Como su autor, la obra tiene humor, ingenio e inteligencia

Humberto Guzmán

Es sabido que Juan José Arreola (1918-2001) fue un maestro del texto breve. Y La feria es una confirmación del dicho. Publicada por primera vez en 1963, podría ser ubicada en la definición de Varia invención, como el autor tituló a su primer libro de cuentos (1949), con lo que creó un nuevo espacio entre los géneros rígidamente reconocidos.

La feria no es un libro de cuentos cortos, aunque a veces lo parece; no es una novela, según la tradición que dice que debe ser el relato de una historia desarrollada linealmente hasta llegar a un final esperado o no. Pero no hay una sola manera de hacer una novela. De ahí la potencia y la actualidad de la novela como género y de La feria en particular.

Tuve oportunidad de conocer a Juan José Arreola, cuando fue invitado a dar un taller de creación literaria en el Politécnico —en Enfermería, en Santo Tomás—. (Y otro de Emilio Carballido, de dramaturgia. Estos dos talleres fueron para mí esenciales, a pesar de que el de Arreola duró poco.) Era todo un espectáculo. Cuando le interesaba alguno de los textos presentados lo leía como un actor, como lo que era. Afectaba la voz y se movía de un lado al otro frente a sus pupilos. No me atreví a acercarme a él después de clase. Al revés con Carballido: hubo alguna amistad.  En ese tiempo, a finales de los psicodélicos sesenta, leí por primera vez La feria.

Supe por Jorge Arturo Ojeda, que fue cercano del zapotlanense, que aunque no cursó más que la primaria, hizo estudios, en cambio, de teatro, francés, además de que citaba y declamaba a los grandes autores del siglo de oro español. Y al leer La feria, descubrí alguna influencia, por sugerida que fuera, de la literatura francesa, en especial de la “nueva novela”, que me parecía la vanguardia literaria-novelística de esos años. Mi argumento: no era una historia narrada lineal, progresivamente, y tampoco encontraba en ella personajes con una psicología o carácter definidos. La veía (y la veo) no como un libro de cuentos cortos sino como una novela compuesta por estos pedazos narrativos juntos, ordenados con cierta lógica azarosa.

La feria tiene las características que eran propias de Arreola: el humor, el ingenio, la inteligencia (como escritor) y la prosa certera. Además, conocía su lenguaje, los lenguajes de su tierra, Jalisco, Zapotlán el Grande, que nunca le gustó que se llamara Ciudad Guzmán.

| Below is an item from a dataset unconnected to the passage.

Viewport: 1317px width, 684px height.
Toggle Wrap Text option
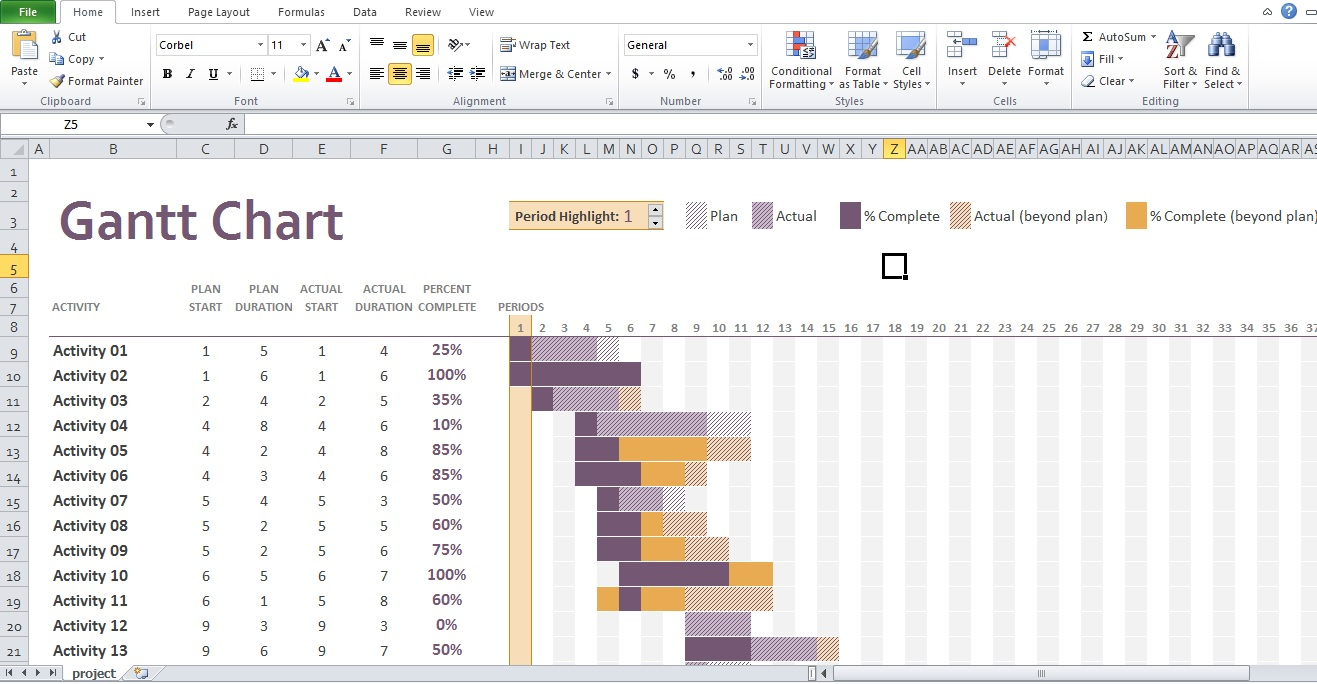pyautogui.click(x=535, y=45)
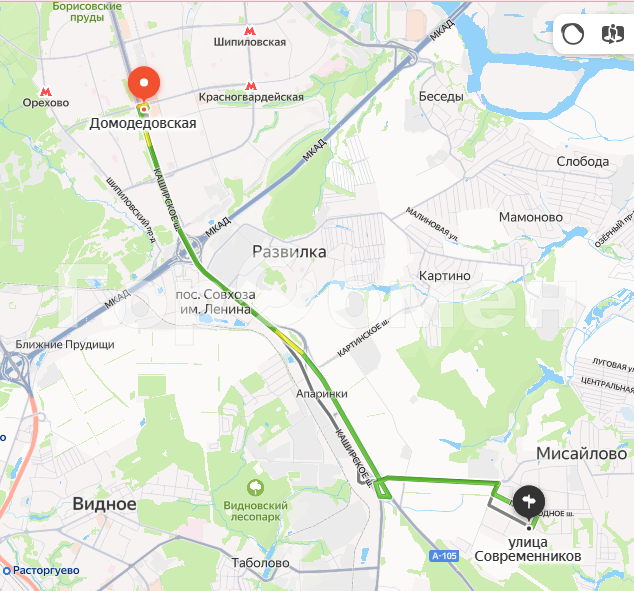Click the Развилка settlement label

point(289,252)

Quiero citar una expresión de Arreola, que le escuché en su taller. Dijo, después de beber un traguito de una pequeña botella de bolsillo (y aclarar que era su medicina que le habían recetado), que no se podía ser violinista si antes de tener un violín en las manos ya se era violinista. Con lo que nos estaba advirtiendo acerca del fatalismo de ser escritor. Que no todos son poseedores de tal destino, por cierto, como cualquier otra disciplina.

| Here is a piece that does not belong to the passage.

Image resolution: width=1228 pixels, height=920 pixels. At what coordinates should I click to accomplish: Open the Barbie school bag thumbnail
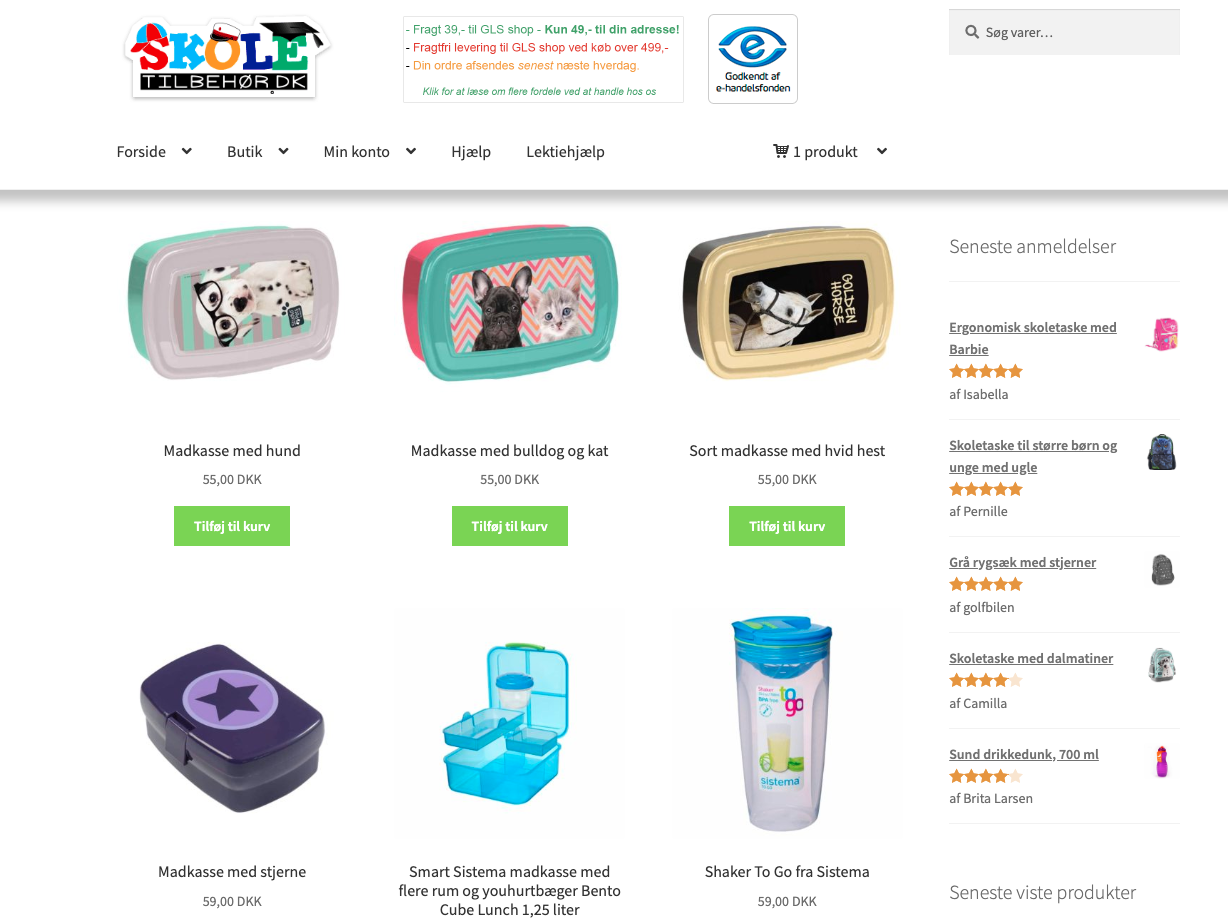1161,334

La feria es aquel ordenamiento de relatos breves y asuntos varios que, juntos, hacen el relato de Zapotlán, en el recuerdo de Arreola, aunque el eje central parece ser, precisamente, una feria de este pueblo, con su acto más importante, la coronación de su santo patrono y el ataque al mismo a manos de vándalos ocultos bajo el disfraz (seguidores tal vez de una propaganda anticlerical de los gobiernos post-revolucionarios: no lo dice explícitamente Arreola en el libro y no lo necesita por supuesto) de la danza de los Viejitos. Se concluye que Arreola, en sus relatos, no explicaba, no denunciaba, sólo mostraba cinematográficamente. En este sentido, podría parecer también un documental. En la página 36, dice: “Con la prisa se me olvidan algunas cosas que oigo decir y que debo apuntar, aunque unas opiniones vayan en contra de otras”. La realidad no tiene un solo rostro sino muchos. Humor, satírico a veces, naturalista otras, ensayístico, narrador preciso, sobresale el relato de la muerte del “Lic.”, el prestamista del pueblo, o el de la muchacha bonita y suicida, que estaba embarazada, entre otros. Llega al final el boicot de la gran fiesta por aquella banda de maleantes que incendian el gran castillo de cohetes, éste explota y amenaza propagarse el fuego. La fiesta se arruina, el pueblo huye y solo quedan cenizas y brazas esparcidas, pero también borrachos tirados aquí y allá. No se ve que haya sido una tragedia, no se dice tal, más bien se ve como una burla de la fiesta pueblerina. En la contraportada se habla de “realismo mágico”, por fortuna no lo veo en ninguna de sus páginas, habla de “pueblo imaginado”, tampoco, es Zapotlán el Grande, hoy Ciudad Guzmán. El lenguaje sí es una de las cosas importantes de este pequeño pero bello libro de varia invención de Arreola.